PORTLAND, Maine (AP) - When she became lost in the Maine woods, Appalachian Trail hiker Geraldine Largay did what she thought she was supposed to do. She stayed put, pitched her tent and waited for help.

But help never came.

Journal entries after she lost her way in July 2013 indicate she survived for another two weeks or more after the Maine Warden Service scaled back their search for her.

The revelations didn't shake the family's belief that hundreds of searchers did all they could to find her.

"While we grieve for Gerry, we do not second-guess any of the efforts to find her when she went missing. We witnessed firsthand the passion and commitment of the hundreds of game wardens and volunteers who searched for her," the family said in a statement Friday evening.

Documents released by the Maine Warden Service on Wednesday in response to Freedom of Access Act requests by media organizations indicate the 66-year-old woman from Brentwood, Tennessee, survived more than three weeks after getting lost.

The slow-and-steady hiker who earned the trail nickname "Inchworm" lived on even after wardens announced on Aug. 4, 2013, that one of the most extensive searches in state history would be "extensively scaled back." Her last journal entry was dated Aug. 18.

Virtually every rescue team in the state had been asked to assist in finding Largay, said Chris Hayward, a member of Mahoosuc Mountain Rescue Team.

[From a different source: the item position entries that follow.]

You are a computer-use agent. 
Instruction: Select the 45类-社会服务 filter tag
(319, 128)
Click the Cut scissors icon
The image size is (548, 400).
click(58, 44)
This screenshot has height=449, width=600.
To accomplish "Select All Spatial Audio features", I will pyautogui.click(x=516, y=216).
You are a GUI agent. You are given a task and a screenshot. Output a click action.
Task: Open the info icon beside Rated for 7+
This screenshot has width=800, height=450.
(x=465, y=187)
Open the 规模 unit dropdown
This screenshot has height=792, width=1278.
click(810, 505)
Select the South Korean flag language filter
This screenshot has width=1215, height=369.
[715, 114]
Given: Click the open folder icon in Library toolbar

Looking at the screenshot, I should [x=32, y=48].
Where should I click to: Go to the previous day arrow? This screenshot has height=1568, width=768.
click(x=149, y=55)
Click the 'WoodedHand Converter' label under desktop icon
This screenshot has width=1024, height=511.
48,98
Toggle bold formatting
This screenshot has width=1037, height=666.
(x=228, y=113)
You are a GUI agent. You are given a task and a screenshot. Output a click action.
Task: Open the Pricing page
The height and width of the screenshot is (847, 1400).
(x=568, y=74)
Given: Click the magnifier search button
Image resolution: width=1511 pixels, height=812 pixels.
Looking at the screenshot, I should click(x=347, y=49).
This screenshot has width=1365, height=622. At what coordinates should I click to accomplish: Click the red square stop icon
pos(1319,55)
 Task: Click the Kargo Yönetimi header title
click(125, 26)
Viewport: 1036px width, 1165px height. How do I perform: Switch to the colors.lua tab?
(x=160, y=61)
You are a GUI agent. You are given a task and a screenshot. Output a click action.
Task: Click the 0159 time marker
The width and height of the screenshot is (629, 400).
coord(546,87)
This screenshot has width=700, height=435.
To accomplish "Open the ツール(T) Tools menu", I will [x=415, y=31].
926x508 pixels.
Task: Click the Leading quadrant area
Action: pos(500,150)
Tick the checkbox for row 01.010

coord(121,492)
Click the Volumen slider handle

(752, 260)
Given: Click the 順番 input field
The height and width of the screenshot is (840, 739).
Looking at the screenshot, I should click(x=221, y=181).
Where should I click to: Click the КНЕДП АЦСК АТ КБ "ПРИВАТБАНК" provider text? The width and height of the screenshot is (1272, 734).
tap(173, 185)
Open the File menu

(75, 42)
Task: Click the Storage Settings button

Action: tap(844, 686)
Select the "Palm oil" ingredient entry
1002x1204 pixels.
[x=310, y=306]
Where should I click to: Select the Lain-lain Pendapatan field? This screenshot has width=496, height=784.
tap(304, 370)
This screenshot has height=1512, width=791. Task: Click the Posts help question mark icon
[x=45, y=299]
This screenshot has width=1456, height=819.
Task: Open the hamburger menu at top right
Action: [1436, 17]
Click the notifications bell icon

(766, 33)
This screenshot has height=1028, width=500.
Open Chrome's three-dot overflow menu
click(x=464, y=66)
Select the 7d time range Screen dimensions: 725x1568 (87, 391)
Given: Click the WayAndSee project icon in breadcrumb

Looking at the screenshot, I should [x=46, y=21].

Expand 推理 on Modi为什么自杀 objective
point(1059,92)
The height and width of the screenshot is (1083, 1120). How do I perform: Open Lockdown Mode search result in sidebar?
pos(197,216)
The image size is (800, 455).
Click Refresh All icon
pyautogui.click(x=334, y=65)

"It definitely was a very aggressive effort. There's no question about that," said Dave Martin, from Dirigo Search and Rescue, who assisted at the search headquarters.

Wardens declined to comment.

The terrain where Largay disappeared in western Maine is rugged, making it difficult for searchers on foot. Turbulent wind conditions made it challenging for dogs trying to track a scent, searchers said. Cell signals were nonexistent, as Largay discovered in her futile attempts to text her husband to send help on July 22 - the day she went missing - and again on July 23.

Resigned to her fate, Largay wrote a note directing anyone who found her remains to contact her husband, George, and daughter, Kerry.

Her body was in a sleeping bag in a collapsed tent when it was found last October, more than two years after she went missing. She died from lack of food and water, and environmental exposure.

In the statement, the family said "her final days were a testament to her bravery, resourcefulness and her faith."

"Gerry was doing exactly what she wanted to do. She'd hiked a thousand miles - after 200 miles of training hikes the year prior - and as the warden's report indicates, she was lucid and thinking of others, as always, until the end," the statement said.

The Warden Service documents indicate she'd left behind in a motel room a GPS device that could've sent an emergency signal. They also indicated some questioned Largay's ability to use a compass - which was found in her belongings - but two hikers who may have been the last to see her alive said she seemed to be fairly experienced hiker.

Regina Clark, 54, of Frederick, Maryland, and Dottie Rust, 60, of Thurmont, Maryland, met Largay as they were traveling south and she was traveling north, and the group spent the night the Poplar Ridge Lean-To, a wooden shelter.

The next morning, Largay, who'd begun her hike in Harpers Ferry, West Virginia, continued toward the trail's end at Mount Katahdin. A photo snapped by Rust that morning shows a beaming Largay.

Later that day, Largay found herself lost in the woods after leaving the trail to go the bathroom. Trail etiquette suggests hikers travel as far as 200 feet - more than 50 yards - from the trail to relieve themselves and hikers can easily lose sight of the trail.

Clark said Largay remains on her mind "all the time."

"After it happened, the next hike I went on, my family was very concerned. I told them, 'If I don't come back, like Inchworm, I'll be happy out there, doing what I love,'" Clark said. "I hope Inchworm was at peace, too."